Des nominations ravivent les tensions entre le PCA et le DG de l’ART

Paru le jeudi, 02 avril 2020 14:16

La nomination de 14 cadres par le président du conseil d’administration (PCA) de l’Agence de régulation des télécommunications (ART), Hessana Mahamat, à l’issue d’une session extraordinaire de cette instance, tenue le 20 mars 2020 à Yaoundé, a ravivé le conflit avec le directeur général (DG) de la structure, Philémon Zoo Zame.

Ces promotions ne sont pas au goût du DG. Dans un communiqué signé le 1er mars, il fait savoir que l’orientation retenue est de procéder à l’installation de cinq responsables seulement. Pour ce faire, Philémon Zoo Zame dit avoir reçu quitus de la ministre des Postes et Télécommunications, tutelle technique. Surtout que, oppose-t-il au PCA, un nouvel organigramme est en cours de finalisation. Et en attendant, le conseil d’administration a autorisé les nominations aux seuls postes vacants.

Indemnités indues

Cette querelle autour de ces nominations constitue le dernier épisode du bras de fer qui oppose le PCA et le DG depuis plusieurs mois. Dans une correspondance datée du 13 novembre 2019, le PCA reproche au DG d’avoir procédé « à la suppression unilatérale, et sans explication aucune, de certains avantages accordés au personnel (téléphone, prime d’astreinte et de rendement, indemnité compensatrice sur échelon, prime de fin d’année, etc.) ». Hessana Mahamat rappelle qu’il s’agit-là d’une compétence dévolue au seul conseil d’administration.

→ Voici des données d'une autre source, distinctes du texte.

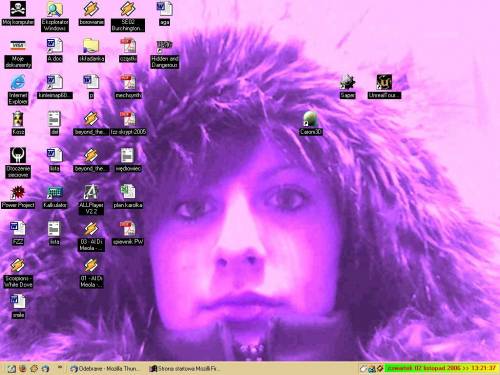
Task: Select the ALLPlayer V2.2 shortcut icon
Action: (x=91, y=192)
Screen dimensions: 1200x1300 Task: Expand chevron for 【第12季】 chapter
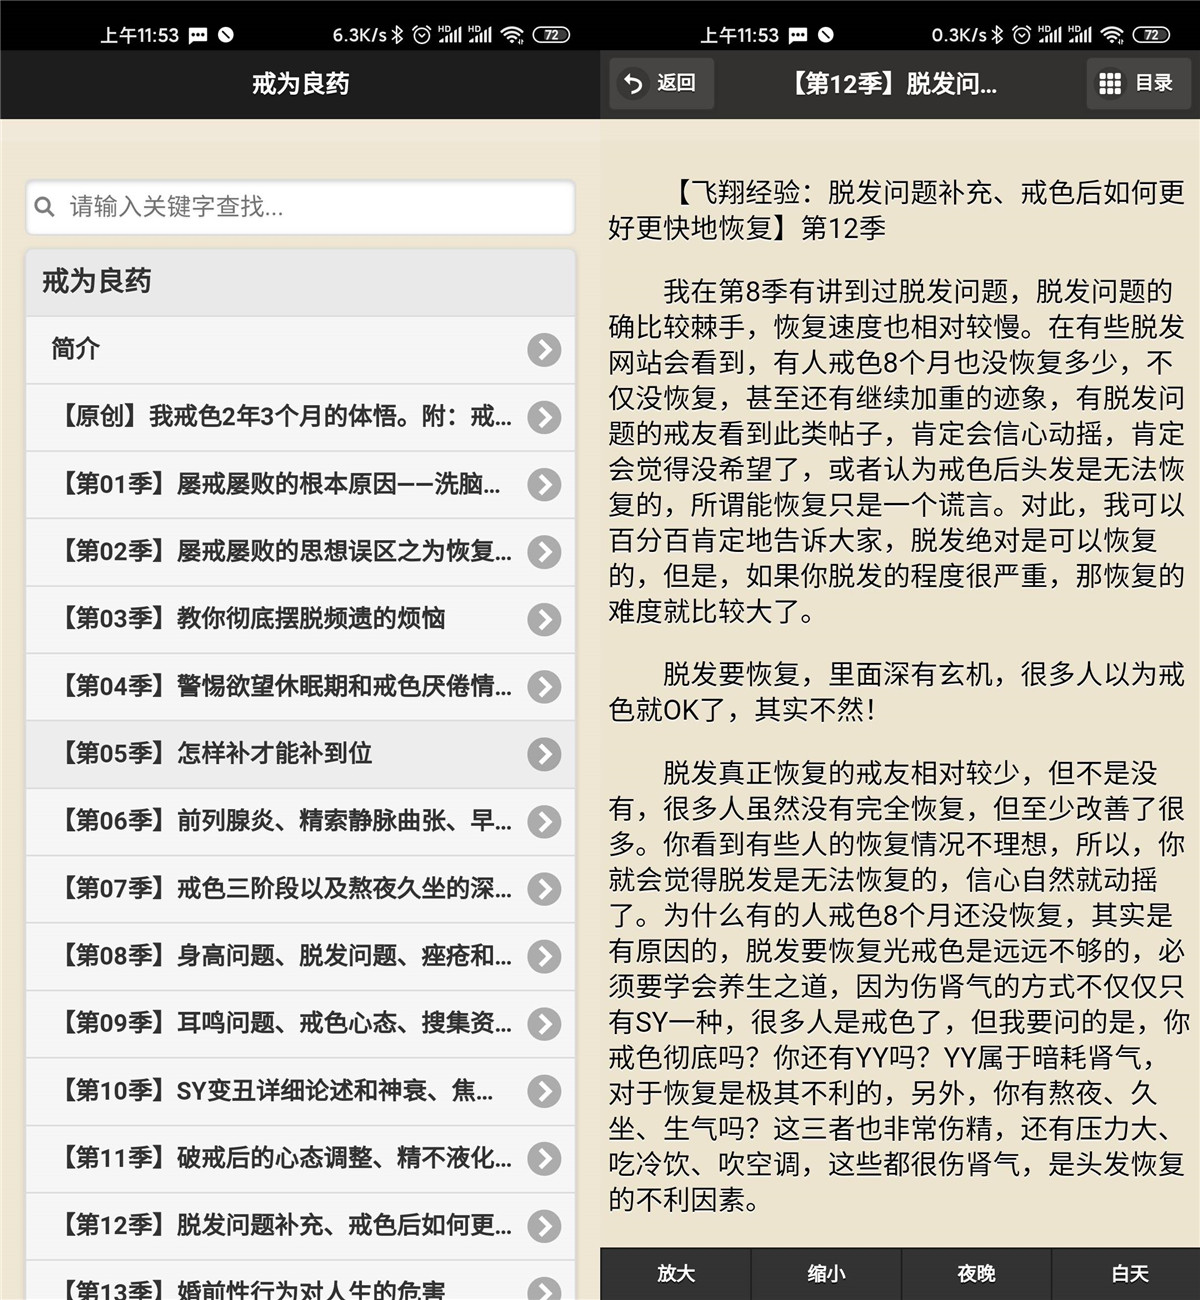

Or, dans le même temps, regrette le PCA, le DG s’est octroyé des avantages indus. Comme la présence dans son traitement salarial « d’une indemnité de non-logement de 900 000 FCFA, alors qu’il est déjà logé par l’ART dans une résidence dont le loyer (mensuel : NDLR) s’élève à deux millions de FCFA ».

Autre irrégularité, le PCA cite « le paiement dans le salaire du directeur général d’une prime d’ancienneté de 18 ans, dont le montant ne saurait correspondre à l’ancienneté de l’actuel directeur général, nommé à l’ART il y a à peine deux ans ».

Mandat caduc

Le PCA rappelle alors au DG que « la combinaison des irrégularités à l’avantage du directeur général ainsi que d’autres responsables avec la suppression abusive et irrégulière de l’indemnité compensatrice d’échelon à certains personnels ne sont pas de nature à garantir un bon climat social au sein de l’ART ». D’autant plus que les avancements du personnel sont gelés depuis 2014.

Aussi le PCA enjoint au DG de remédier, sans délai, à cette situation et de procéder à l’assainissement du fichier du personnel, qui intègre beaucoup de salariés recrutés sur la base de faux diplômes.

« Le DG est toujours resté sourd aux injonctions du PCA. La plupart des résolutions prises par le conseil d’administration sont restées jusqu’à ce jour lettre morte. Le DG défie ainsi le PCA sans doute parce qu’il bénéficie du soutien actif de notre tutelle technique », susurre un cadre de la maison.

Dans l’entourage du DG, on excipe de la caducité du mandat du PCA pour justifier ses multiples actes de défiance.